Gary Stevenson: “Your Kids Will Be Poorer Than You” | Prof G Conversations

| Podcasts | May 07, 2026 | 341 Thousand views | 1:00:49

TL;DR

Economist Gary Stevenson argues that extreme wealth inequality—where the top 1% holds 32% of national wealth—requires aggressively taxing hoarded wealth through properly designed wealth taxes, warning that without intervention, younger generations face declining living standards in an "inheritocracy" where outcomes depend entirely on parental wealth rather than merit.

📉 The Scale of Inequality 4 insights

Top 1% holds 32% of wealth

This represents the greatest concentration since the Federal Reserve began tracking in 1989, with the top 1% holding roughly as much as the bottom 90% combined.

Labor share at 75-year low

The portion of GDP going to workers has hit its lowest level in 75 years while the top 10% own 90% of stocks.

Compounding billionaire growth

Jeff Bezos's $300 billion fortune generates $15 billion annually even at a modest 5% return, creating unsustainable wealth concentration that outpaces economic growth.

Intergenerational decline

Without inheriting approximately $1 million, children face economic hardship, creating a system where outcomes depend on parental wealth rather than work.

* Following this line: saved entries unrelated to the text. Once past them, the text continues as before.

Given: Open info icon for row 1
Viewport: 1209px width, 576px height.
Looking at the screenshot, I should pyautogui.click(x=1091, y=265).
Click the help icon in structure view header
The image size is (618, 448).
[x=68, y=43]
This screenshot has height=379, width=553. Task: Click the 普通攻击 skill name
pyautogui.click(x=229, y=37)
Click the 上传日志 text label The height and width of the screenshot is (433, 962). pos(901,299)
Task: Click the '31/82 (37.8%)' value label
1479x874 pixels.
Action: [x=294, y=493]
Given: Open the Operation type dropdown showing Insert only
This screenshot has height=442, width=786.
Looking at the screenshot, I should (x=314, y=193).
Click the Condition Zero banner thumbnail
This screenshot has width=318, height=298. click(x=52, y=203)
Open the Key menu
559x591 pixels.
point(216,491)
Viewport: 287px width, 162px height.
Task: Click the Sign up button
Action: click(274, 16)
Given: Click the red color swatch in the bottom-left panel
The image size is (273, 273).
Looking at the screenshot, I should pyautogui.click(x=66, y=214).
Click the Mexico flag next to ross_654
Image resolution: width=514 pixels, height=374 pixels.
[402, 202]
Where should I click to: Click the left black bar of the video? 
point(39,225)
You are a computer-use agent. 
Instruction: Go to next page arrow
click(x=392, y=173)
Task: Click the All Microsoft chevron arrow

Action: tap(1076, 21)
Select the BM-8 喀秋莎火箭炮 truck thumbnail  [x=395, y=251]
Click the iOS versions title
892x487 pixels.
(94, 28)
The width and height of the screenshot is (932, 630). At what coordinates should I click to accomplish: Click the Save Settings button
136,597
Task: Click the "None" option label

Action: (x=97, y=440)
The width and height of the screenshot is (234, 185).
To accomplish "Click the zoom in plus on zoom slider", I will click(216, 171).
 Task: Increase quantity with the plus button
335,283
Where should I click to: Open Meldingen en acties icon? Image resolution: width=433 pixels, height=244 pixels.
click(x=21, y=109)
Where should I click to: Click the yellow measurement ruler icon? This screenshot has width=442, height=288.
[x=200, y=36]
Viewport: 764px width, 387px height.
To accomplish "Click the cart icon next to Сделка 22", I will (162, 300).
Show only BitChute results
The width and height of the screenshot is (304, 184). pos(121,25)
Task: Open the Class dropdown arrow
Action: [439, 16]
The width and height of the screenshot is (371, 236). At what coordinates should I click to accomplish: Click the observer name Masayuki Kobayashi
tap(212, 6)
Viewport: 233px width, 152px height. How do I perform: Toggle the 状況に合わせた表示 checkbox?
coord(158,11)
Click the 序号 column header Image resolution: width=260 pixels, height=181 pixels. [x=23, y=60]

🏛️ Wealth Tax Design & Efficacy 4 insights

Design determines success

Wealth taxes fail when designed poorly but succeed when engineered properly, much like planes or spaceships require competent design rather than abandonment.

Historical precedent

Inheritance taxes functioned effectively as wealth taxes in the US and UK for 30-40 years post-WWII, preventing extreme accumulation until effectively removed for the rich.

Severe underfunding of research

Six competent economists could make the US a world leader in unavoidable wealth taxation, yet political parties propose taxes without funding the design teams needed to prevent loopholes.

Administrative burden manageable

Starting thresholds at $10-50 million minimizes administrative costs, and income taxes faced similar "impossible" implementation claims before becoming standard.

🎯 Strategic Implementation 3 insights

Target domestic assets

Taxing foreign billionaires with foreign assets (like UK nondoms) invites capital flight, whereas taxing domestic asset owners retains leverage since they cannot leave without surrendering income sources.

Estate tax expansion

Lowering inheritance tax exemptions from $30 million to $1 million during the incoming $75 trillion generational wealth transfer offers immediate revenue without reducing happiness.

Bait and switch tactics

The ultra-rich manipulate media to convince the middle class that wealth taxes target them, when in reality the goal is taxing hoarded wealth above $10-50 million to prevent societal collapse.

Bottom Line

Aggressively tax extreme wealth through well-designed estate taxes and high-threshold wealth taxes on domestic assets, or accept a future where dynastic inheritance replaces capitalism and children are systematically poorer than their parents.